Provided text →
-*-

This is a good thing. There is a lot to love about Spider-Man 3, and Tobey Maguire’s dancing was never the problem a million late-2000s memes made it out to be. The real problem was much bigger, and far less superficial: It made Uncle Ben’s death not Peter Parker’s fault.
Spider-Man 3 kicks off its entire emotional arc with a retcon, as Peter learns new villain Flint Marko/The Sandman is in fact his uncle’s real killer, and the thief from the first film merely his accomplice. This revelation sends Peter in a rage spiral that makes him susceptible to the alien costume that attempts to bond with him, and causes him to nearly destroy all of his personal relationships.
I understand how a storyteller would get here, and why they would want to do this. I just happen to think it is a disastrous choice for a story about basically any version of Peter Parker. More than the spider bite, more than the costume, more than “with great power there must also come great responsibility,” the fundamental truth about Peter Parker is that he never gets over it. He blames himself for what happened to Uncle Ben, and the terrible thing is he’s right. He could have done something, and so he vows to never stand aside and do nothing again.

-*-

Written tasks →
[1] Say whether each statement below agrees with the Spider-Man 3 text, answering yes or no and quoting the words of the text that decide it.
(a) Spider-Man 3 reveals the Sandman as Uncle Ben's real killer.
(b) The writer sees Tobey Maguire's dancing as the real problem with Spider-Man 3.
(c) The text says Peter is wrong to blame himself for what happened to Uncle Ben.
[2] Please quote the Spider-Man 3 text from "This is a good" up to and including "his personal relationships.".

Stored data →

-*-

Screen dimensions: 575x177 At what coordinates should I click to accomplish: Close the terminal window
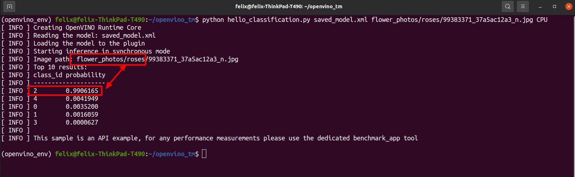pyautogui.click(x=569, y=6)
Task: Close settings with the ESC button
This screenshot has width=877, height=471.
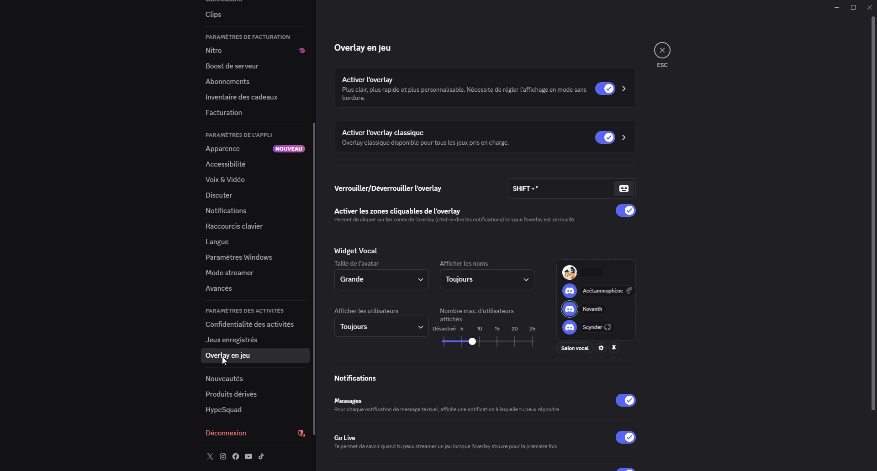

-*-

The solutions →
[1]
(a) Yes: "Flint Marko/The Sandman is in fact his uncle’s real killer"
(b) No: "Tobey Maguire’s dancing was never the problem a million late-2000s memes made it out to be"
(c) No: "He blames himself for what happened to Uncle Ben, and the terrible thing is he’s right."

[2]
This is a good thing. There is a lot to love about Spider-Man 3, and Tobey Maguire’s dancing was never the problem a million late-2000s memes made it out to be. The real problem was much bigger, and far less superficial: It made Uncle Ben’s death not Peter Parker’s fault.
Spider-Man 3 kicks off its entire emotional arc with a retcon, as Peter learns new villain Flint Marko/The Sandman is in fact his uncle’s real killer, and the thief from the first film merely his accomplice. This revelation sends Peter in a rage spiral that makes him susceptible to the alien costume that attempts to bond with him, and causes him to nearly destroy all of his personal relationships.